One of the biggest upsets in American political history was built on a coalition of white voters unlike that of any other previous Republican candidate, according to election results and interviews with voters and demographic experts
Which is obviously a problem for the lily white writers at the NY Times. How dare white people vote in their best interests!!!!
Mr. Trump’s coalition comprised not just staunchly conservative Republicans in the South and West. They were joined by millions of voters in the onetime heartlands of 20th-century liberal populism — the Upper and Lower Midwest — where white Americans without a college degree voted decisively to reject the more diverse, educated and cosmopolitan Democratic Party of the 21st century, making Republicans the country’s dominant political party at every level of government.
In other words, they’re calling them all stupid.

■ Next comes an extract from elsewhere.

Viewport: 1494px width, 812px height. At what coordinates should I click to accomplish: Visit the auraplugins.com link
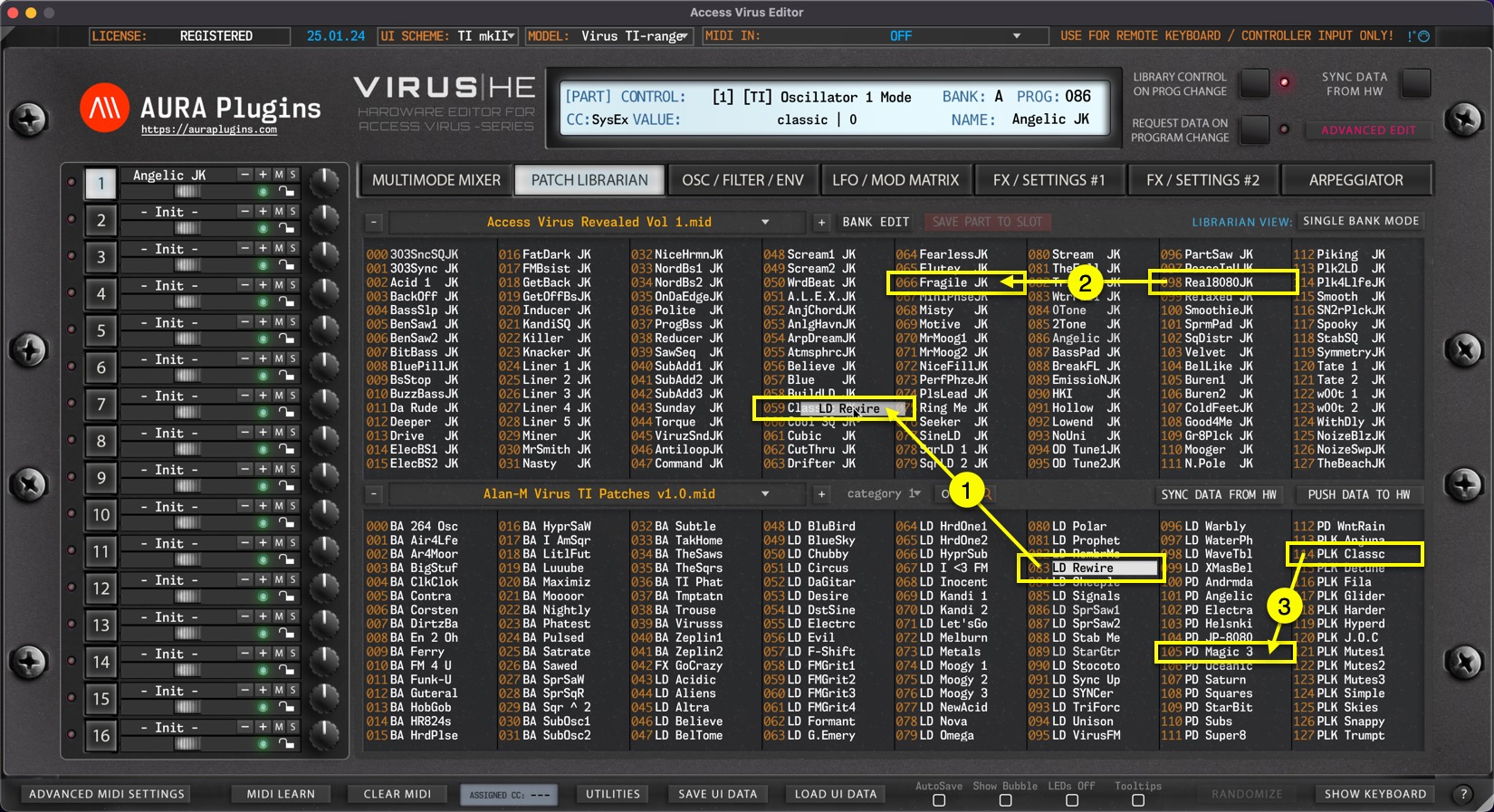(209, 130)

You can feel the sneering condescension, can you not?
But Mr. Trump also won over millions of voters who had once flocked to President Obama’s promise of hope and change, and who on Tuesday saw in Mr. Trump their best chance to dampen the most painful blows of globalization and trade, to fight special interests, and to be heard and protected. Twelve percent of Mr. Trump’s supporters approved of Mr. Obama, according to the exit polls.
Those people saw no hope and change. Obama’s America is one of stagnation, low wage jobs, division at all levels, a government that attacks it’s citizens while hooking up Iran, etc and so forth. Back in February, Peggy Noonan wrote about the Protected vs The Unprotected
But I keep thinking of how Donald Trump got to be the very likely Republican nominee. There are many answers and reasons, but my thoughts keep revolving around the idea of protection. It is a theme that has been something of a preoccupation in this space over the years, but I think I am seeing it now grow into an overall political dynamic throughout the West.
There are the protected and the unprotected. The protected make public policy. The unprotected live in it. The unprotected are starting to push back, powerfully.
The protected are the accomplished, the secure, the successful—those who have power or access to it. They are protected from much of the roughness of the world. More to the point, they are protected from the world they have created. Again, they make public policy and have for some time.
Go back and read it again. Seems rather right on the mark. People voting for what they perceive as the guy who will protect them. Why do you think the drain the swamp call resonated with so many?
Of course, the Dems will not accept why they failed. They will simply blamestorm.